Tóth confirmed that the adoption of this declaration of values is a condition for the participation of all candidates and prime ministerial candidates in the pre-elections to be held this year.
He identified the primary task of those to change the government as strengthening the belief in the electorate that there is a chance for change and that the government changers can provide an alternative to the current situation. For this, there’s still “a lot of work to be done,” he admitted.
He summarised the common principles by stating “we want a democratic rule of law and to restore the rule of law in Hungary. We want to build a fair social and economic policy of solidarity and an environmentally conscious, environment protecting, green Hungary.”
Of the creation of their joint election and future government program he said: “there are many more intersections than anyone thinks” and this can also be felt in the program-making process.
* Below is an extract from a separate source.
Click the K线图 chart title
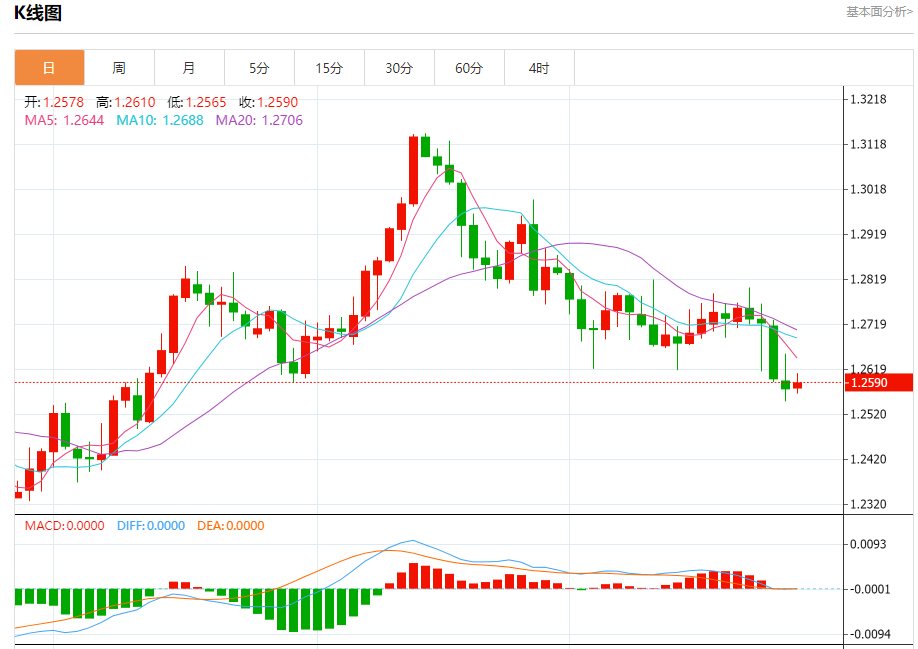The image size is (918, 649). point(38,13)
He said they want a program that is not just the program of six parties, but the result of a broad social dialogue. Therefore, many NGOs and organisations have already been involved and many have joined the process.
He emphasized that the pre-elections would be open to other parties and NGOs, the candidates of civil organisations or even civil candidates. The six allied parties do not want to close this competition around themselves, but given the ability to govern, the winners will have to decide which of the future factions of the change-of-government parties that set the common list they will join.
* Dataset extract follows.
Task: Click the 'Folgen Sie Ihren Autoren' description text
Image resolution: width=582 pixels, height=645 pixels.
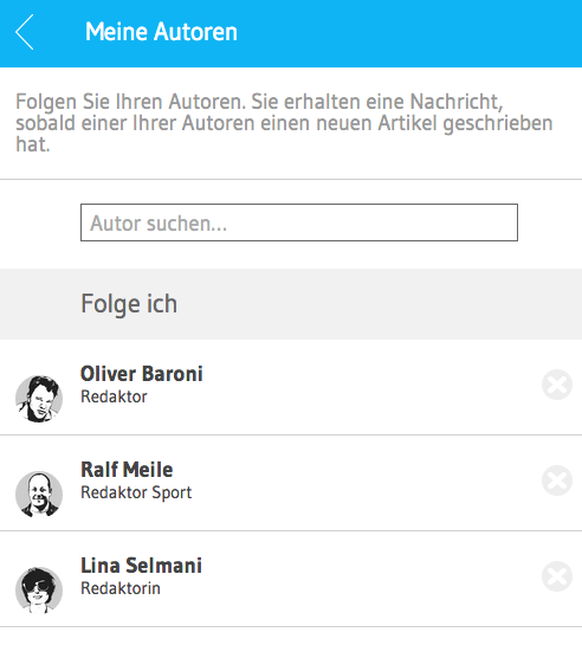Action: coord(284,123)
He clarified that under the current conditions, if the system of rules remains, there is no intention to merge the six parties into one election party.
Responding to a question he said that although there were topic owners for certain areas in the creation of the program, they were far from “defining portfolios”. Experts from all parties will take part in the work, “it will be joint work (…), and a joint product,” he said.
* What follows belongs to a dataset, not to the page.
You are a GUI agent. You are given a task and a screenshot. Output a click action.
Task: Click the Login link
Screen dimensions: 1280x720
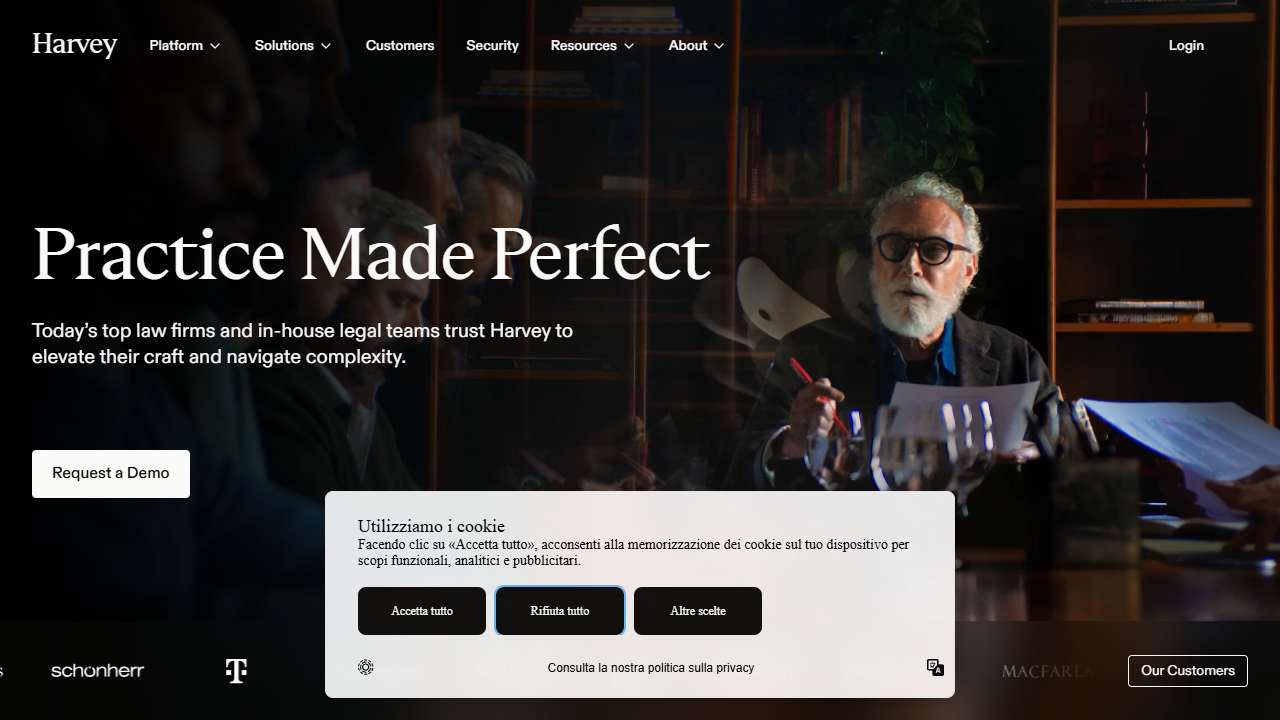1186,45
As to how the pre-election results (I.e. who gets and how many seats in the 106 constituencies) could influence the role of parties in a possible future government, Tóth replied: the number of candidates does not affect the common basic values, but the joint program may be affected by the person of the prime ministerial candidate; “it could be considered innovation” how the person will have his or her ideas represented in the joint program.
Asked how the new government will be able to change the current two-thirds laws, such as the Fundamental Law, if it does not have two-thirds, the Co-President acknowledged that restoring the rule of law is indeed more difficult without a two-thirds mandate, but there are many measures that can alleviate the current situation.
He pointed out that the new government, even if unable to change two-thirds laws, “does not have to abuse” the “broad framework” of the current Fundamental Law. What matters is how it behaves in this framework.
He said the part of the document signed on Tuesday on democracy and the rule of law "guarantees that the next government will not use the means the current one does." He also said that the social and state goals set out in the document could also be achieved through the budget, which would be adopted by Parliament by a simple majority each year.
Commenting on what their plans were for the state and foundation officials who are to remain in their position for nine years, the co-president of MSZP said: “I am very, very confident that, as Fidesz now refers to the (…) electoral mandate, they will also accept when voters decide otherwise.” In a new political situation, in order to bring about social peace, current officials “need to adapt to this.”
He stressed that the restoration of the rule of law and accountability “cannot happen beyond the means of the rule of law”, so they do not want to implement them by non-rule of law means.
"Because then what would we be fighting for?" he asked.